SET-INHIBIT-WARNINGS

control warnings
Major Section:  SWITCHES-PARAMETERS-AND-MODES

Examples:
(set-inhibit-warnings "theory" "use")
Note: This is an event! It does not print the usual event summary but nevertheless changes the ACL2 logical world and is so recorded. It is local to the book or encapsulate form in which it occurs; see set-inhibit-warnings! for a corresponding non-local event. Indeed, (set-inhibit-warnings ...) is equivalent to (local (set-inhibit-warnings! ...)).

General Form:
(set-inhibit-warnings string1 string2 ...)
where each string is considered without regard to case. This macro is equivalent to (local (table inhibit-warnings-table nil 'lst :clear)), where lst is the list of strings supplied. This macro is an event (see table), but no output results from a set-inhibit-warnings event.

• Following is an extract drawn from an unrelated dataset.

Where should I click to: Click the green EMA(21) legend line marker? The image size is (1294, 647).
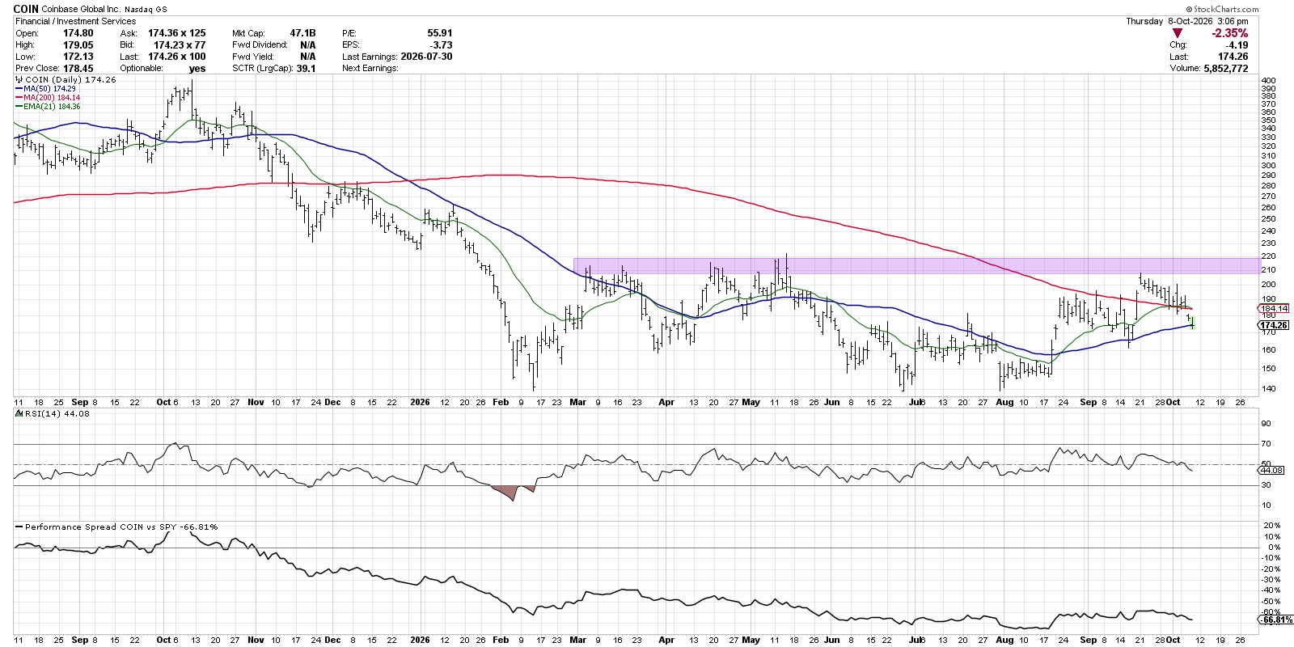click(19, 107)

ACL2 prints warnings that may, from time to time, seem excessive to experienced users. Each warning is ``labeled'' with a string identifying the type of warning. Consider for example

ACL2 Warning [Use] in ( THM ...):  It is unusual to :USE ....
Here, the label is "Use". The argument list for set-inhibit-warnings is a list of such labels, each of which is a string. Any warning is suppressed if its label is a member of this list, where case is ignored, . Thus, for example, the warning above will not be printed after a call of set-inhibit-warnings that contains the string, "Use" (or any string that is string-equal to "Use", such as "use" or "USE"). In summary: the effect of this event is to suppress any warning whose label is a member of the given argument list, where case is ignored.

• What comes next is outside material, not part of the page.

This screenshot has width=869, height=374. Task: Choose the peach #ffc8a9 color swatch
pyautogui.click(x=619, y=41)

The list of currently inhibited warnings is the list of keys in the table named inhibit-warnings-table. (The values in the table are irrelevant.) One way to get that value is to get the result from evaluating the following form: (table-alist 'inhibit-warnings-table (w state)). Of course, if warnings are inhibited overall -- see set-inhibit-output-lst -- then this value is entirely irrelevant.